# Limnopilos freshwater micro crabs



## grandb3rry (22 Mar 2010)

I have a few of these guys in my temporary tank. I'm planning on keeping them in my 90litre iwagumi style tank. I heard they are shrimp friendly and good for planted tanks. Did anyone come across them? What are your experiences with them? Any thoughts would be appreciated!


----------



## mr. luke (23 Mar 2010)

They arent at all active and will hide a lot, but they are shrimp friendly.
THey are teratorial so there may be a couple of nips here and there but no deaths.


----------



## Steve Smith (23 Mar 2010)

I believe Gill bought some recently too.  He may not be online for a while as I believe he's just moved house.


----------



## grandb3rry (24 Mar 2010)

Yes that is indeed true that they hiding most of the time! I think I still want them in my new high-tech aquarium...can't wait till it is finished    8) 

Kind regards
Arthur


----------



## frothhelmet (29 Mar 2010)

Here is an interesting video of micro crab zoea.

http://www.youtube.com/watch?v=e7RZI1YQ ... re=related

Although similar, you can tell they are not daphnia/cyclops when they 'flick' their tails later in the video.

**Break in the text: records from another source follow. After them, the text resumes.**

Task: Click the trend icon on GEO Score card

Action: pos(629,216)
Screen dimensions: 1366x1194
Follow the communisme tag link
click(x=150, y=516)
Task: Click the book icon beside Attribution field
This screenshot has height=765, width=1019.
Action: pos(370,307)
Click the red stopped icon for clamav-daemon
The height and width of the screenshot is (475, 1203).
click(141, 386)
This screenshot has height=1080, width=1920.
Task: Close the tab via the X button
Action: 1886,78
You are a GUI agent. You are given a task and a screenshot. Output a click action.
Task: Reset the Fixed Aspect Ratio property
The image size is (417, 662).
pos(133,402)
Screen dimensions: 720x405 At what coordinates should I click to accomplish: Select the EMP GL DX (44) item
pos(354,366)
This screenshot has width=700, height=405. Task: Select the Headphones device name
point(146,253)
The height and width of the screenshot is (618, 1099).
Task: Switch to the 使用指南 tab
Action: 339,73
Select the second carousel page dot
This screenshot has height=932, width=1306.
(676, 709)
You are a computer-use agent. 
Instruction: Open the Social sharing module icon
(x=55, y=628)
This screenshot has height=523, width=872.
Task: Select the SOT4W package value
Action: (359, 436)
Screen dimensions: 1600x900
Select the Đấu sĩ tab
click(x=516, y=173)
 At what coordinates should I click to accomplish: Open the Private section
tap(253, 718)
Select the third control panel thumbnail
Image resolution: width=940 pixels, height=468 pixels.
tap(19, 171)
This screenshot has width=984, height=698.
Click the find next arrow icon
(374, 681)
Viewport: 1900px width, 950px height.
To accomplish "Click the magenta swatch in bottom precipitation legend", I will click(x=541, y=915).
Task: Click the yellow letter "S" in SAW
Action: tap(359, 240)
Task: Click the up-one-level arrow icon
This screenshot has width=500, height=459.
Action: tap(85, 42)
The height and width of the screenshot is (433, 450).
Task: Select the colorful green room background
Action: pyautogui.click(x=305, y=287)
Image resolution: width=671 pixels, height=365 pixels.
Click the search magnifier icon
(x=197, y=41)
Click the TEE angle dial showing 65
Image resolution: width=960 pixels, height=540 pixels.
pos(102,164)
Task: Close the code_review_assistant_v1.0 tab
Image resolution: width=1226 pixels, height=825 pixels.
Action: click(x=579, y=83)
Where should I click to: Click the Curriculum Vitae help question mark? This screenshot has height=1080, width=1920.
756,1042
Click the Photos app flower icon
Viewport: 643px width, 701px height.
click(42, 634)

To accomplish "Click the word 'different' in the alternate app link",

The guy/girl who posted the video said in the comments that this was the, "2nd lot of crab larvae from my Limnopilos naiyanetri that came from USA, I have had larvae from supply recieved from Scotland but they were much smaller and did not live as long."

Although he/she doesn't elaborate further, I think we can presume that the larvae aren't surviving. Could be that they need more plankton (infosuria, etc) in the water column to feed on. Pity, would be great to get this thing to breed successfully without special rearing in normal aquaria...


----------



## frothhelmet (29 Mar 2010)

Here are some more vids of the zoea. Some interesting stuff in the video comments too.

http://www.youtube.com/watch?v=sWAdJiJj ... re=related

http://www.youtube.com/watch?v=7MLiEUkN ... re=related


----------